Saint Austremoine et Saint Nectaire, apôtres du III ème ou IVème siècle, qui n’auraient été honorés d’un tombeau/église que plusieurs siècles après leur mort, à une date que les historiens sont incapables de donner, ainsi que le nom des fondateurs, et alors que les chartes et autres documents nous disent tout sur l’époque récente, cela surprend. Idem pour Brioude, tombeau d’Avitus que les archéologues cherchent encore alors qu’il s’agit de l’église etc... etc...

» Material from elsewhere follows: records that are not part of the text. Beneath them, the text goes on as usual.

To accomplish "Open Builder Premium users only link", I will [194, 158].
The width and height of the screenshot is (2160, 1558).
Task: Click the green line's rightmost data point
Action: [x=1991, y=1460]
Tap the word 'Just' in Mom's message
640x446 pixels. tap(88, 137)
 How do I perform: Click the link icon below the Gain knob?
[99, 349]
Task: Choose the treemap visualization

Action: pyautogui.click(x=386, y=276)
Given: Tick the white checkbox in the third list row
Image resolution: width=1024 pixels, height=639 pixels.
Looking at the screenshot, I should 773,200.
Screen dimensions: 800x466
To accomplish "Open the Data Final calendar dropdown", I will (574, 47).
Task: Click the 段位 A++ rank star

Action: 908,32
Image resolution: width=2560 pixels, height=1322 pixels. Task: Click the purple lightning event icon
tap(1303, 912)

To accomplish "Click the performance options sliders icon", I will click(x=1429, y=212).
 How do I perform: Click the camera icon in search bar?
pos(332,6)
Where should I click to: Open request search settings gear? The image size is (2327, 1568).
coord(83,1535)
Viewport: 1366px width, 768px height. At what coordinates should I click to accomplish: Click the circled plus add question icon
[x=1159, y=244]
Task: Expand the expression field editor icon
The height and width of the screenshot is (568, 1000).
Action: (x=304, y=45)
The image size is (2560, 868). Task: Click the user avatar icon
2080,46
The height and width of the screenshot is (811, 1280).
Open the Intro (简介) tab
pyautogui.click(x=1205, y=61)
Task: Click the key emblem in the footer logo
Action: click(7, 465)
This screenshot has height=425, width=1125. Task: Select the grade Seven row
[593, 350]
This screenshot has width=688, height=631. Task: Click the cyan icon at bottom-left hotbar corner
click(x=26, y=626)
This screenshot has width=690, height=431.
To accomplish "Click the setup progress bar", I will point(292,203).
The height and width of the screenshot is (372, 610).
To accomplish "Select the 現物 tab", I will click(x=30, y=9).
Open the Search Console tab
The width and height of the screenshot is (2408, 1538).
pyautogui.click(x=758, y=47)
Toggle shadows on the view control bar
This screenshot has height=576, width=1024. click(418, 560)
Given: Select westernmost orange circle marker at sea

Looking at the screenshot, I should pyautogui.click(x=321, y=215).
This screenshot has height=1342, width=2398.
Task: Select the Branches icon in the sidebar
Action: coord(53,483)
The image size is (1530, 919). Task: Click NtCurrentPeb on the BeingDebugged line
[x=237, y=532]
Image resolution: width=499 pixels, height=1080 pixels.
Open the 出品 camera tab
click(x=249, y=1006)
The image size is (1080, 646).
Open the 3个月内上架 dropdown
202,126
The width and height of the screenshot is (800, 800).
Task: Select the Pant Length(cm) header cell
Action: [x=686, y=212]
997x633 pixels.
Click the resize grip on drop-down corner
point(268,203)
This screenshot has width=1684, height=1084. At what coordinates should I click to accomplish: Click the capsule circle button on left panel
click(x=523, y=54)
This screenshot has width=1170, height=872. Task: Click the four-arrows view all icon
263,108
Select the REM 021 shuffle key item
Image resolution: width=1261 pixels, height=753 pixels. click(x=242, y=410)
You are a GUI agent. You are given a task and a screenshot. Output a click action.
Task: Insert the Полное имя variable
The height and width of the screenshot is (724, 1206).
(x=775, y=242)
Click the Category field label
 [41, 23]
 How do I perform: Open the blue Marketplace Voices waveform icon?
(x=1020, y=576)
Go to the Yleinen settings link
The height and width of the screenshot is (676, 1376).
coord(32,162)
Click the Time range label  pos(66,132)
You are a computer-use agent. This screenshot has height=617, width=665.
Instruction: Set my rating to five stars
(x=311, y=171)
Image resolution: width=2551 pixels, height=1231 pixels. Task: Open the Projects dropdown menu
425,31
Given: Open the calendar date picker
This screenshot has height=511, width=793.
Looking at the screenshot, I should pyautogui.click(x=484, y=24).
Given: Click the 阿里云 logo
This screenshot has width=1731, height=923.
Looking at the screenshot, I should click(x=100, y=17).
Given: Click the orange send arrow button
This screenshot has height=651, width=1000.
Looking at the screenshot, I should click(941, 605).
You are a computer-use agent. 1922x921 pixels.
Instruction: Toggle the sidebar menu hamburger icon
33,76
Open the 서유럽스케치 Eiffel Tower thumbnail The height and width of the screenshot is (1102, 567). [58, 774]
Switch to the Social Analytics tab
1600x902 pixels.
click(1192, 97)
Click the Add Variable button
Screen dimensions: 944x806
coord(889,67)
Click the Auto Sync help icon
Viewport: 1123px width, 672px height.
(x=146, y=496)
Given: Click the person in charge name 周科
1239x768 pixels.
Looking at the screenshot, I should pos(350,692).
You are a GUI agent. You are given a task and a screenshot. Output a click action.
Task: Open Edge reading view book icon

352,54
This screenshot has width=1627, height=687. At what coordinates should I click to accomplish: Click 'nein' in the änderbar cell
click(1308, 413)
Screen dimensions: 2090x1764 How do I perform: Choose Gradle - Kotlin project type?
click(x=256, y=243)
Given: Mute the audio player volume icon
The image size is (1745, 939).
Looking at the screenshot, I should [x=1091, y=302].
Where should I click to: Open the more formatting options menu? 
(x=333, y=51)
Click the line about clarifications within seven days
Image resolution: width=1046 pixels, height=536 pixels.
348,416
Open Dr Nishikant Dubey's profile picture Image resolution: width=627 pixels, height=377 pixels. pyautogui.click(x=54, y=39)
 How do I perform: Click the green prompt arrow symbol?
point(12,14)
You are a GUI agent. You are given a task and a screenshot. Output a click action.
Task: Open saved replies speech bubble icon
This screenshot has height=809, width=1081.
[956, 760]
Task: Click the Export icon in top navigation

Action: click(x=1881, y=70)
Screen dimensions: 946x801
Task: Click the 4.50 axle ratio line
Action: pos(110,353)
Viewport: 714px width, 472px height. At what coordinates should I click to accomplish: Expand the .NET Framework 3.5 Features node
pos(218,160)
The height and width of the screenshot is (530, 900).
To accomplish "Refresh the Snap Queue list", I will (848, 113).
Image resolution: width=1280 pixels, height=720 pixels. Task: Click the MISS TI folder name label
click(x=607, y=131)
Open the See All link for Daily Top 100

Il faut arrêter cette histoire de fous ! Toutes ces vieilles églises ont été construites en antiquité tardive. La petite phrase du moine Glaber, seul argument de référence des historiens spécialistes de l’art roman, a été traduite en dépit du bon sens. Hier, cela me faisait sourire. Aujourd’hui, cela m'indigne.(4)
Brioude ? encore plus incroyable ! L’auteur des éditions du Zodiaque donne toutes les références souhaitables pour dater la construction de l’église. Il énumère les nombreux pèlerinages qui s’y rendaient. il cite Grégoire de Tours disant que la basilique était pleine à craquer. Il sait que l’empereur Avitus a été enterré à Brioude et que son tombeau s’y trouvait, mais il ne comprend pas que les chapiteaux de l’actuelle église évoquent, d’une façon particulièrement évidente, le souvenir de l’empereur, son apothéose, ses qualités de cavalier... Brutalement, sans justification aucune, il imagine que cette première église, dont Grégoire de Tours fait pourtant l'éloge, a été détruite, qu’une autre église l’a remplacée, et ainsi de suite, jusqu’à celle d’aujourd’hui. C’est une histoire qui ne tient pas debout.
Étrange paradoxe, en s'appuyant sur des textes certes irréfutables, les historiens d'hier nous ont dressé de l'antiquité tardive le portrait d'une époque de décadence et d'un ordre qui s'écroule sous les coups de boutoir des invasions barbares. Bien que ce jugement soit aujourd'hui plus nuancé, personne n'a proposé d'y voir le "temps des cathédrales", et pourtant.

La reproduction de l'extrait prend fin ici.